Python's memory management

Python manages memory through a private heap space. It uses algorithms like garbage collection (that keeps tracks of variables and such by reference counting). Memory for variables is not statically allocated, when variables are declared Python infers the data type and allocates memory accordingly.

When thinking about memory management in different threads or in parallel computing then it's also important to understand the role of the Python GIL.

The GIL is a kind of lock. When you’re sharing or modifying data using different threads you ideally need something that will keep track of all the changes that are happening, so you avoid data corruption. Only one Python thread can hold the GIL at a time. This means that only one thread can execute Python code at any time, regardless of the number of CPUs. Meaning Python is not truly concurrent, if you define concurrent by being able to run several threads at the same time. You can work around this by using multiprocessing

To prevent a Python thread from holding the GIL indefinitely Python causes the current thread every 5ms, releasing the GIL.

Every Python standard lib functions that makes a syscall releases the GIL. E. g disk IO, network IO and time.sleep(). Many CPU intensive functions also release the GIL.

If one is doing intensive CPU work it’s advisable to use the multiprocessing module, however if one is doing multiple IO-bound tasks, threading is still recommended as most of the time spent on IO is waiting for the IO itself and not processing it or writing it to memory.

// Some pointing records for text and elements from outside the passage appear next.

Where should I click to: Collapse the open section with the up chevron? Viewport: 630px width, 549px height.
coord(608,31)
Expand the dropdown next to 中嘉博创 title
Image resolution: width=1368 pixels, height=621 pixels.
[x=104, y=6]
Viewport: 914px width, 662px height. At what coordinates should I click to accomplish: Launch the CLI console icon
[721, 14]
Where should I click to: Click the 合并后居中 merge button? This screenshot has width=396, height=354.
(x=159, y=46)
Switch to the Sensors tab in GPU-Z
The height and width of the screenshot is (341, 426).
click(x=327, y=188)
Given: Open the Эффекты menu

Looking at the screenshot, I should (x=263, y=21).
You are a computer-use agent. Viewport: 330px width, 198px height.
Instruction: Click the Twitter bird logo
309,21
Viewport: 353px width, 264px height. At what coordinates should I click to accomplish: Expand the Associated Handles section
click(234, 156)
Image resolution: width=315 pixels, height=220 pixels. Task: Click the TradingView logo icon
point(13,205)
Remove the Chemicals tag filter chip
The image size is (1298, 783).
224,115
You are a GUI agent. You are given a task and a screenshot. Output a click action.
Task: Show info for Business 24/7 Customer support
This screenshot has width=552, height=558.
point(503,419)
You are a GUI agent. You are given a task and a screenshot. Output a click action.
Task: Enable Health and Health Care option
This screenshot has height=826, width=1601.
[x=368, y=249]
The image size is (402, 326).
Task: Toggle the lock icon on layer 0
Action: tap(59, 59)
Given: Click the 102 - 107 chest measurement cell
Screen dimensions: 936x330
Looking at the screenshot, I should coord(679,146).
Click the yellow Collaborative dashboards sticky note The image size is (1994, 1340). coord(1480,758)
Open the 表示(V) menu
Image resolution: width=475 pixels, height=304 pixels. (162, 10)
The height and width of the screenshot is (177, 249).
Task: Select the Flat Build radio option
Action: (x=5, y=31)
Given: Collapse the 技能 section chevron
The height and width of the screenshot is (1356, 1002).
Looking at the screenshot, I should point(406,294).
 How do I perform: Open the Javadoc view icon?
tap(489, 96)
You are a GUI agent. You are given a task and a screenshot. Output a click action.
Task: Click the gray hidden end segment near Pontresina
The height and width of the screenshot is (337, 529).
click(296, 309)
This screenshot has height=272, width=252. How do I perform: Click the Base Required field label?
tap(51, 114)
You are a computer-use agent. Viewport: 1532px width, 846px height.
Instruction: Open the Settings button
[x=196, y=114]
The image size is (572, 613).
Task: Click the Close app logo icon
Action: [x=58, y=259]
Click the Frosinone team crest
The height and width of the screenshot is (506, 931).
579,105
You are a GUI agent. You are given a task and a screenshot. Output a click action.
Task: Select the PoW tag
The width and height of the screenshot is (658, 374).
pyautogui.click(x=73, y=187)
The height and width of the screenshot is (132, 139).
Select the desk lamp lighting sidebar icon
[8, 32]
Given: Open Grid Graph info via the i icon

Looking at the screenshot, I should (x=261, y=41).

Another specific Python trait is that it has a garbage collector. The garbage collector exists for every Python process (we will get into what is a process later on). It keeps tracks of the number of variables that we have running on the code. Once these variables are out of scope, their counter goes down, if it goes to 0 the object is deallocated, and its memory is freed. The garbage collector will also delete any variable by the end of a process’ execution. Python also employs a cyclic garbage collector because reference counting alone can't deal with cycles — situations where a group of objects reference each other, but are not referenced anywhere else in the code. The cyclic collector periodically searches for such groups of objects and reclaims them. The garbage collector runs automatically during program execution but can also be manually triggered.

Python processes, threads and coroutines

First, let's get an overview on each one of these terms so we can dive in into the details.

Process: an instance of a program running. There are usually hundreds of these going on at the same time and the OS scheduler suspends them periodically to allow other processes to run. Each process has their own memory, meaning they have to communicate with each other through pipes or sockets (which only carry raw bites), that’s why Python objects must be serialized in order to pass from one process to another.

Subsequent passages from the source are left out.